Visa to Thailand


Last edited: August 29, 2017 at 15:15:21

General information

Getting a short term visa (1-2 months) to Thailand is easy. Foreigners from most countries are easily admitted without much ado.
It's with longer term visa (more than 1 entry or more than 2 months) that you have to pay more attention to red tape requirements and that some problems may arise.


Short term visa are simple. If you want to stay long term, you just have to follow the rules.
Do you really want to go wishy-washy to save costs and not leave the country?
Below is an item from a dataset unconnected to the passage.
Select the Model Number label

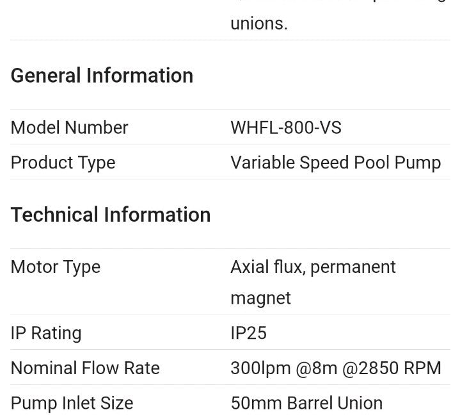tap(69, 127)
Rules regarding the several kinds of Thai visa change continously and obviously they differ for foreigners from different countries. Also, information provided by the Thai authorities is often not updated and hopelessly malstructured. Here, we intend to give you a general overview of the main visa and their requirements. If you find anything incorrect or outdated, please let us know.
What's more, practises of interpreting and applying the rules differ greatly between Thai Embassies and Consulates across the world. Applying for a non-immigrant visa in Hong Kong, for example, is generally considered far more difficult than in Vientiane, Laos.

Overall, dealing with the requirements of longer term visa to Thailand is often cumbersome and may feel illogical at times, however it's simply necessary and it's the way the Thai authorities require foreigners to comply, so if you follow that, you'll have no problems.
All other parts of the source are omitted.